== Fragmento seleccionado
Aunque el programa CLEAR es supuestamente voluntario, los agentes de la TSA en el Aeropuerto Nacional de Washington amenazaron recientemente con largos retrasos a cualquier pasajero que se negara a ser fotografiado por CLEAR, incluido el senador demócrata Jeff Merkley. Merkley dijo que la TSA había afirmado falsamente que había carteles que notificaban a la gente que los escáneres faciales eran opcionales. Pero el tiempo corre en contra de la cooperación voluntaria. El jefe de la TSA, David Pekoske, anunció en marzo que «con el tiempo... exigiremos la biometría de forma generalizada».

«Las manos ociosas son la herramienta del diablo», dice el refrán, y lo mismo ocurre con los teléfonos móviles. Levanté la cámara del móvil, hice unas cuantas fotos de las mujeres y empezaron los aullidos.

«¿Qué estás haciendo?», gritó una joven que llevaba una chaqueta TRANSPARENTE. «¡No puedes hacerme una foto!»

«Pero estás escaneando los globos oculares de la gente», repliqué. ¿Qué podría ser más intrusivo?

«Eso no importa porque no puedes hacernos una foto, ¡no está permitido!». Sonaba como si yo hubiera profanado un templo federal.

Le dediqué una sonrisa de gato Chesire. Con sus uñas artificiales de cinco centímetros, me pregunté si pensaba presentarse al casting de una película de Drácula. Su colega salió rápidamente, quizá para llamar a la policía y poner fin a mi asalto. Pero si los funcionarios del aeropuerto hubieran intentado confiscar esas fotos, se habrían enfrentado a un escándalo legal.
====
== Objetivos ==
1. Según el fragmento seleccionado, ¿en qué mes anunció David Pekoske que la TSA exigiría la biometría de forma generalizada?
2. Extrae del fragmento seleccionado el pasaje comprendido entre "Aunque el programa" y "empezaron los aullidos.", ambos incluidos.
3. Indica si cada afirmación concuerda con el fragmento seleccionado y cita las palabras que lo deciden: (a) Jeff Merkley es un senador demócrata. (b) Merkley dijo que había carteles que avisaban de que los escáneres faciales eran opcionales. (c) La colega de la joven se quedó en su puesto.
== Información proporcionada
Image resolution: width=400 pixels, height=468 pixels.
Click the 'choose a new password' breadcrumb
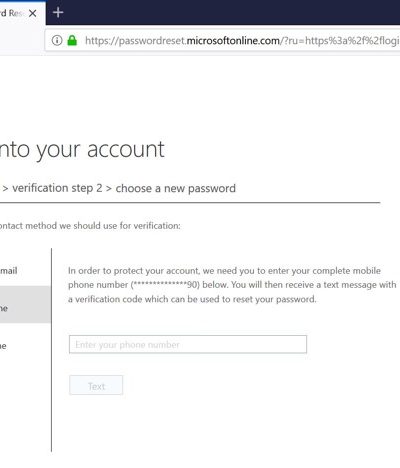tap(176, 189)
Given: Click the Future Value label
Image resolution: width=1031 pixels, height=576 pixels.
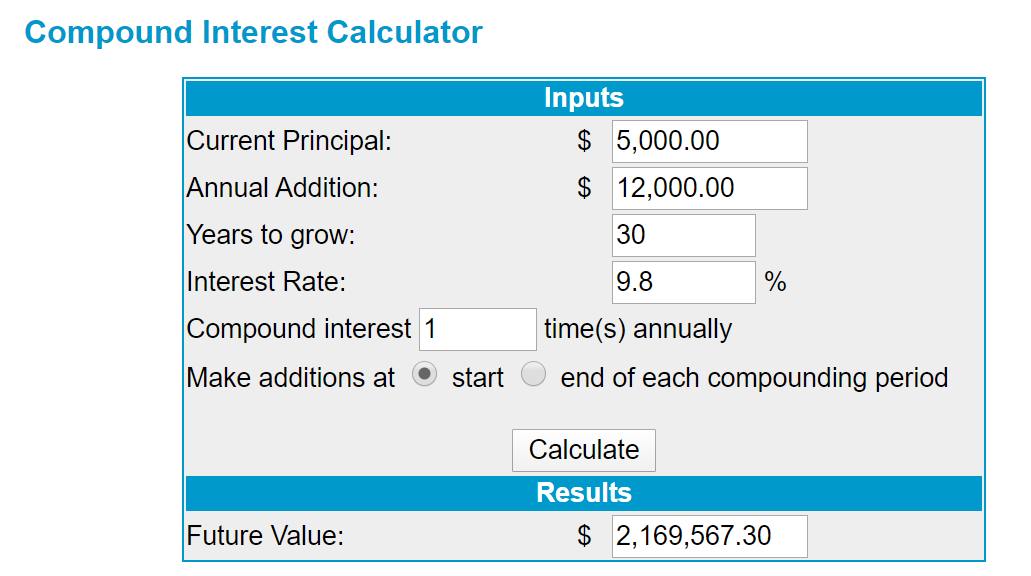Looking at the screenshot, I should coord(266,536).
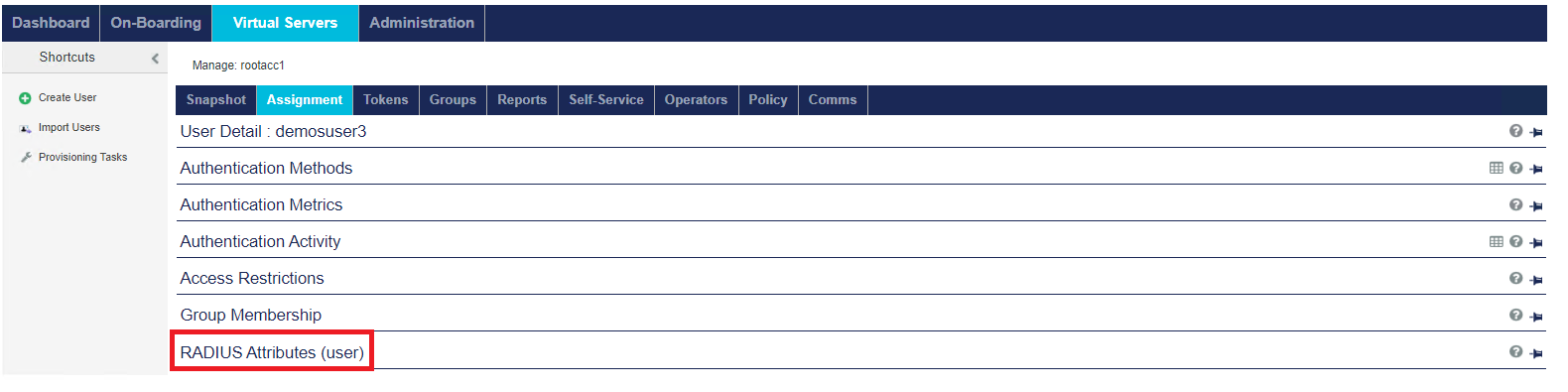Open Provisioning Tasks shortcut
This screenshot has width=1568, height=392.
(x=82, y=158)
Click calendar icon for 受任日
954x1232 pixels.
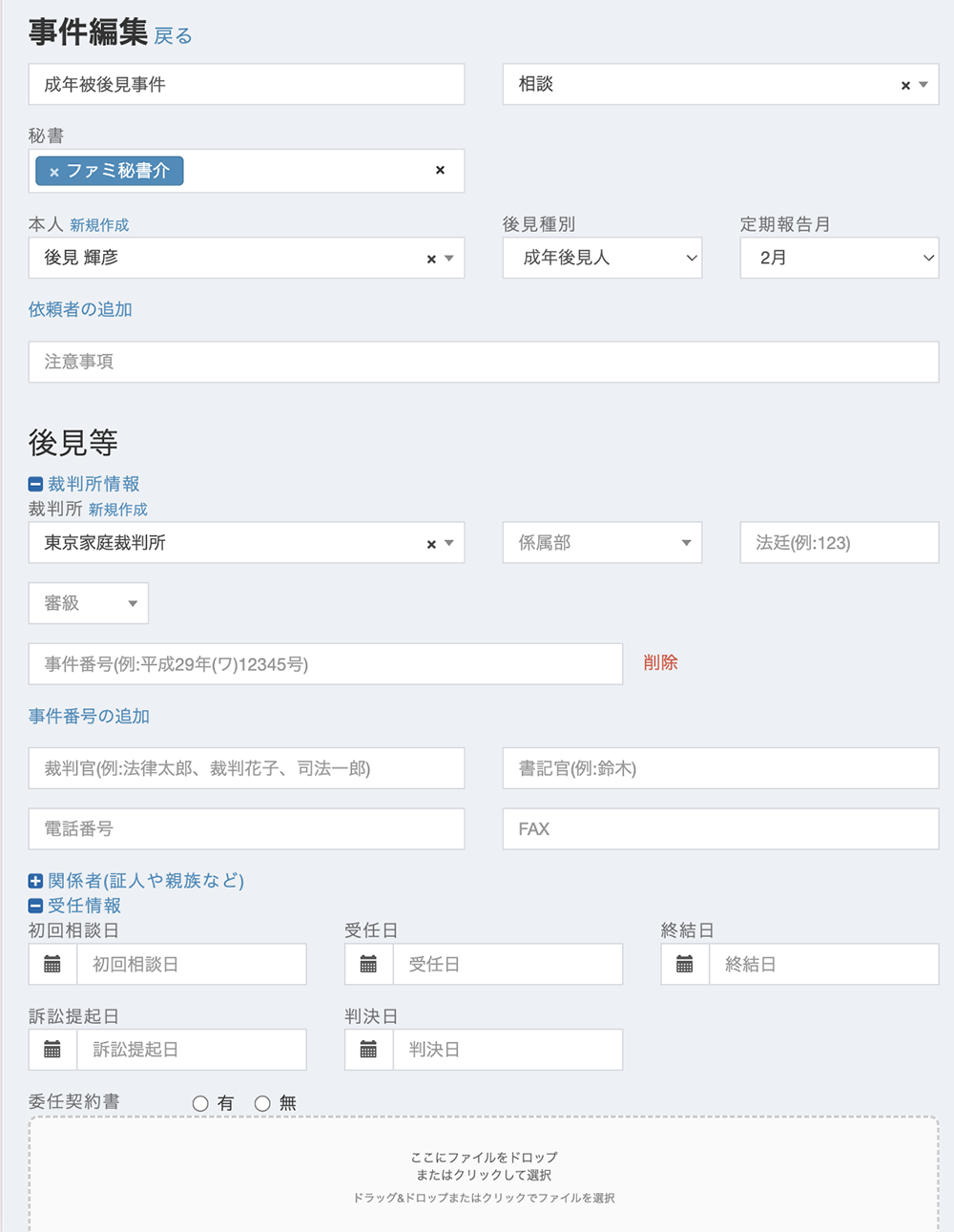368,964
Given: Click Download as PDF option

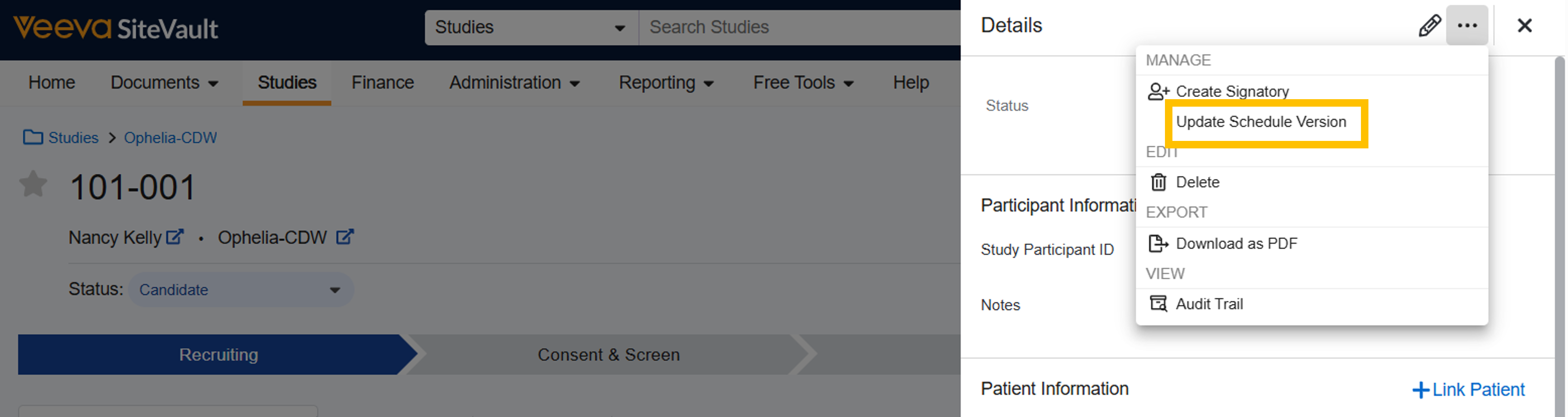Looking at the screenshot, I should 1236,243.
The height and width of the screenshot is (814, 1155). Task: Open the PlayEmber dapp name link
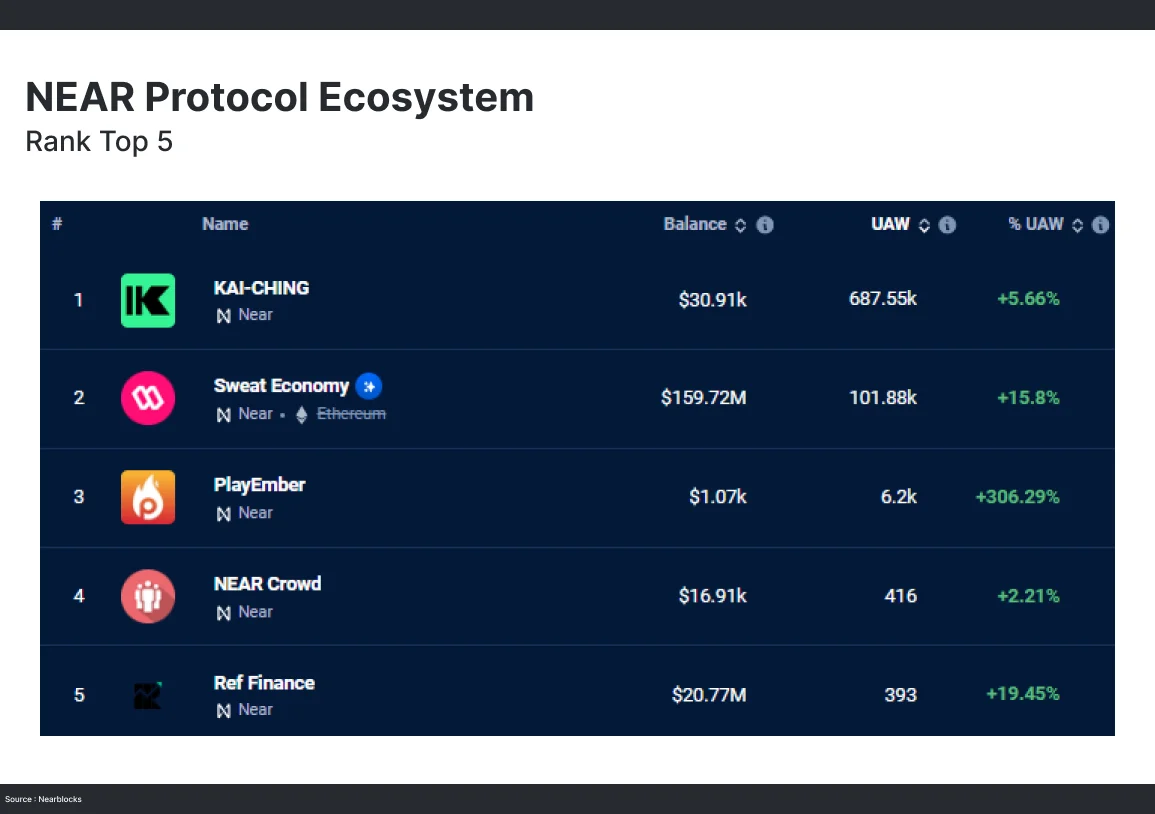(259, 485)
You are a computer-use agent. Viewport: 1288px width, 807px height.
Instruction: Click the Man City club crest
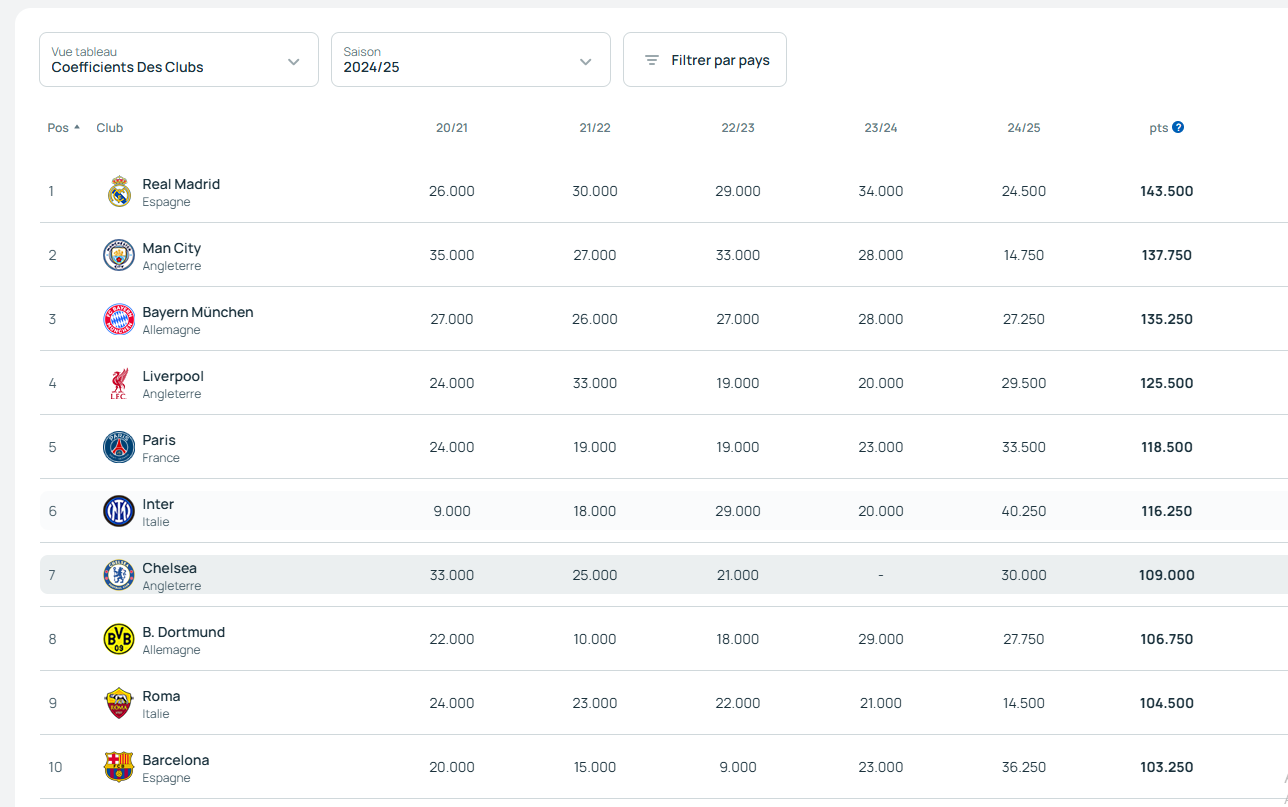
====
== Soluciones de ejercicios ==
1. En marzo.

2.
Aunque el programa CLEAR es supuestamente voluntario, los agentes de la TSA en el Aeropuerto Nacional de Washington amenazaron recientemente con largos retrasos a cualquier pasajero que se negara a ser fotografiado por CLEAR, incluido el senador demócrata Jeff Merkley. Merkley dijo que la TSA había afirmado falsamente que había carteles que notificaban a la gente que los escáneres faciales eran opcionales. Pero el tiempo corre en contra de la cooperación voluntaria. El jefe de la TSA, David Pekoske, anunció en marzo que «con el tiempo... exigiremos la biometría de forma generalizada».

«Las manos ociosas son la herramienta del diablo», dice el refrán, y lo mismo ocurre con los teléfonos móviles. Levanté la cámara del móvil, hice unas cuantas fotos de las mujeres y empezaron los aullidos.

3.
(a) Sí: «incluido el senador demócrata Jeff Merkley».
(b) No: «Merkley dijo que la TSA había afirmado falsamente que había carteles que notificaban a la gente que los escáneres faciales eran opcionales».
(c) No: «Su colega salió rápidamente».